Moving into unknown territory by introducing lacrosse into an Elmira school, a teacher met with a much greater response than he expected.

Some 40 girls from Park Manor Senior Public School have taken up the challenge of learning a new sport.

Led by physical education teacher Ken Lubert, the girls have been introduced to the basic skills of field lacrosse as part of a before-school program.

Long involved with lacrosse, Lubert saw an opportunity to promote a sport that he says provides many pluses to the women who participate. He wasn’t sure what kind of response he’d get, however.

“I thought, ‘how many kids are going to get up before school to come?’ and we had 40-some-odd people come out – it’s just nuts,” he said.

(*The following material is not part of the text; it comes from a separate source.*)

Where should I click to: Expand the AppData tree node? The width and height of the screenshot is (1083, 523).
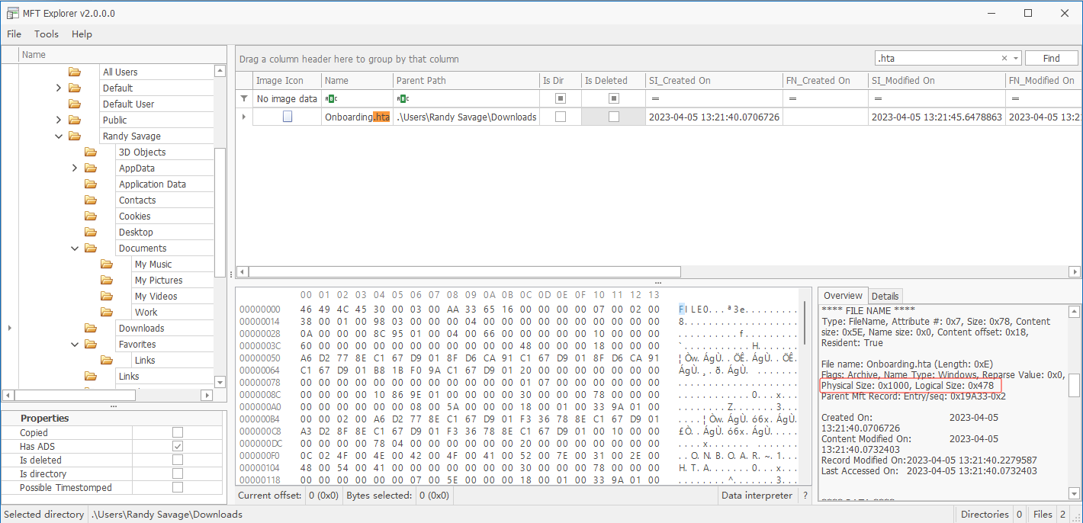[75, 168]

Although now running it, he says he can’t take all of the credit: his own daughters got involved in the sport after a former university lacrosse player began the program at their school.

With this current endeavour, Lubert has seen students come out to practice twice a week in the gymnasium. The program is open to players of all skill levels.

Grade 7 student Ayla Brubacher is one of those who comes out to practice Tuesday and Thursday mornings. She hadn’t played lacrosse before starting the program, but is happy she did.

“I thought that it would be fun, and lots of my friends have been doing it,” she said. “I like that all of my friends are here and that we can just learn a new sport.”

Brubacher said she hopes to continue on with the sport.

That’s just the thing Lubert is encouraging with his program, providing an opportunity for girls to start early and develop a drive for the sport.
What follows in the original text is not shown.